-- Extracted information --
# # # # # # #
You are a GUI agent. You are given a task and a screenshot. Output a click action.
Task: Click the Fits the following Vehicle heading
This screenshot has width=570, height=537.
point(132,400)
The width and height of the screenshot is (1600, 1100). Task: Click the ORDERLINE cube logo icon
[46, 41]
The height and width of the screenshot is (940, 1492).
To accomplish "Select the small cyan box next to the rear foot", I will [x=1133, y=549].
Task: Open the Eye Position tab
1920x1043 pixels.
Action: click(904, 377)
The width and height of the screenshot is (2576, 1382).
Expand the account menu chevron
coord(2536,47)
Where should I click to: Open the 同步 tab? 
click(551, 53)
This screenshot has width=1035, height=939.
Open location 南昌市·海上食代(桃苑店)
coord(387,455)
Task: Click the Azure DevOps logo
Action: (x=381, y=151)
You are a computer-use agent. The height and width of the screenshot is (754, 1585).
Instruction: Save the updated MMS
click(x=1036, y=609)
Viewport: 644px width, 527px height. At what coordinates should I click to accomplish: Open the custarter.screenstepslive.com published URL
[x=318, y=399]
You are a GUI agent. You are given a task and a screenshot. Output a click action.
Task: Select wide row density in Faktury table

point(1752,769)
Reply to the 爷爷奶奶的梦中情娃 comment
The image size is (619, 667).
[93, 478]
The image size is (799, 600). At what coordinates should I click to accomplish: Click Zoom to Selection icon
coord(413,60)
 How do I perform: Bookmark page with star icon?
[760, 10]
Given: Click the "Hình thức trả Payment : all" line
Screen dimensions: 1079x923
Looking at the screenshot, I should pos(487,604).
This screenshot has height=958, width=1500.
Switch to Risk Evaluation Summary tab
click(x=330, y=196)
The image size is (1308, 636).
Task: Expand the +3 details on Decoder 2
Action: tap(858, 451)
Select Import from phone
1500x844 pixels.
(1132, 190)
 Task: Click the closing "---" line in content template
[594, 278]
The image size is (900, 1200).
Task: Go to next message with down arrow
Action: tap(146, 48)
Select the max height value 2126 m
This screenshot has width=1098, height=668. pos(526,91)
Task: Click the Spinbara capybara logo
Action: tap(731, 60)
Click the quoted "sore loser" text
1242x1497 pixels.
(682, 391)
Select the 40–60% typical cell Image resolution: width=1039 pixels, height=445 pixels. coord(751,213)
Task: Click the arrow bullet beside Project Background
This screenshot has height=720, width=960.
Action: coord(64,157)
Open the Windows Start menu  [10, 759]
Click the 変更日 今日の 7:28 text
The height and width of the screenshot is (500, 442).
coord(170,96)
# # # # # # #
-- Brief --
Copy exactly. Start at the line containing "Task: Click the arrow" and continue through the last line of the records.

-- Response area --
Task: Click the arrow bullet beside Project Background
This screenshot has height=720, width=960.
Action: coord(64,157)
Open the Windows Start menu  [10, 759]
Click the 変更日 今日の 7:28 text
The height and width of the screenshot is (500, 442).
coord(170,96)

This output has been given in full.